Il dit que les poules ont toujours besoin d'un coq, que c'est comme ça, qu'elles sont mieux avec que sans, que ça les rassure. Il le dit avec ses dents qui n'en sont plus, l'espèce de chuintement caractéristique de prothèse et la lèvre inférieure en dedans. C'est comme si je me forçais, en fait, à ressentir un quelconque sentiment positif en sa présence, j'ai mal aux joues à force de me crisper à sourire. La cuisine sent la potée au chou froide, la toile cirée colle, des mouches finissent de crever dans un serpentin de glu, accroché au plafond. Sa femme a l'air foncièrement débile, ils mangent dans des assiettes en plastique et lisent des petits fascicules de Nous Deux. Les restes de nourriture qui surnagent me dégoûtent, il a de grosses mains et des doigts larges et aplatis, le dessous des ongles noirs.

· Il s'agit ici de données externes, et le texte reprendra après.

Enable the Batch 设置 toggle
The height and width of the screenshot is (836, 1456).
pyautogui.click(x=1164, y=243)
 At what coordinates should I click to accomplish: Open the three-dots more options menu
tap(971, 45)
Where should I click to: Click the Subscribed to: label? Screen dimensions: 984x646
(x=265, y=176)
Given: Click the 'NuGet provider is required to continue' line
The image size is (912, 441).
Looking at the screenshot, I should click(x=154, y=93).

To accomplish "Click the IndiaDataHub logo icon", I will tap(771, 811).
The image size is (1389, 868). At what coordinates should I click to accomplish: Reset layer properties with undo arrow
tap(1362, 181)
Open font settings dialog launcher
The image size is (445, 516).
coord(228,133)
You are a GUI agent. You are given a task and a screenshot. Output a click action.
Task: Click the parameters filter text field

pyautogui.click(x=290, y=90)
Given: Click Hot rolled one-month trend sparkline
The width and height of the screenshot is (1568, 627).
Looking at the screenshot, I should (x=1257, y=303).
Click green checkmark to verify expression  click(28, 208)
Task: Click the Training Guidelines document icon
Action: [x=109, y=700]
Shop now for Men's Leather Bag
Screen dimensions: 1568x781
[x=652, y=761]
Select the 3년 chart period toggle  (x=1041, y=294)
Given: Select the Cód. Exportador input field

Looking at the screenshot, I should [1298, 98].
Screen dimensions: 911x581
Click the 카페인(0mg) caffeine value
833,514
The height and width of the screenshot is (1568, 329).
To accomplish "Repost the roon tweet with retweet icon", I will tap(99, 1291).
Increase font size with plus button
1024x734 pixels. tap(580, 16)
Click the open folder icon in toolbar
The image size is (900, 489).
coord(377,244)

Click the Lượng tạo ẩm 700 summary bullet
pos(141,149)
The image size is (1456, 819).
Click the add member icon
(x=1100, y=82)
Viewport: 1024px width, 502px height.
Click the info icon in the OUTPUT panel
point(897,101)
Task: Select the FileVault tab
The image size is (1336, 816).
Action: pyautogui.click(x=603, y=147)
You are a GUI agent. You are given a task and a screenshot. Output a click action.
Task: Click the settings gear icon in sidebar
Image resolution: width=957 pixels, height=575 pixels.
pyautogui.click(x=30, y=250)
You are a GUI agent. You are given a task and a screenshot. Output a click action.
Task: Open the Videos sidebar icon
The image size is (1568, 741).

Tout cela commence inéluctablement à sentir le cadavre, et l'humanisme est une insulte, m'a-t-on dit un jour, et j'ai trouvé la formule heureuse. En réalité, sa vie m'indiffère le plus absolument du monde, sa figure de bibliothèque illettrée me creuse, et j'essuierais bien mes chaussures sur son bon sens populaire, s'il ne m'avait pas raconté son histoire, peut-être inventée, d'un petit geste de résistance.
Je pourrais lui préparer un gâteau à base de têtes de poussins qu'il ne s'en rendrait pas compte. Il dirait qu'il trouve ça bon, qu'il a congelé le reste, et sa femme agiterait sa peau du cou de dindon.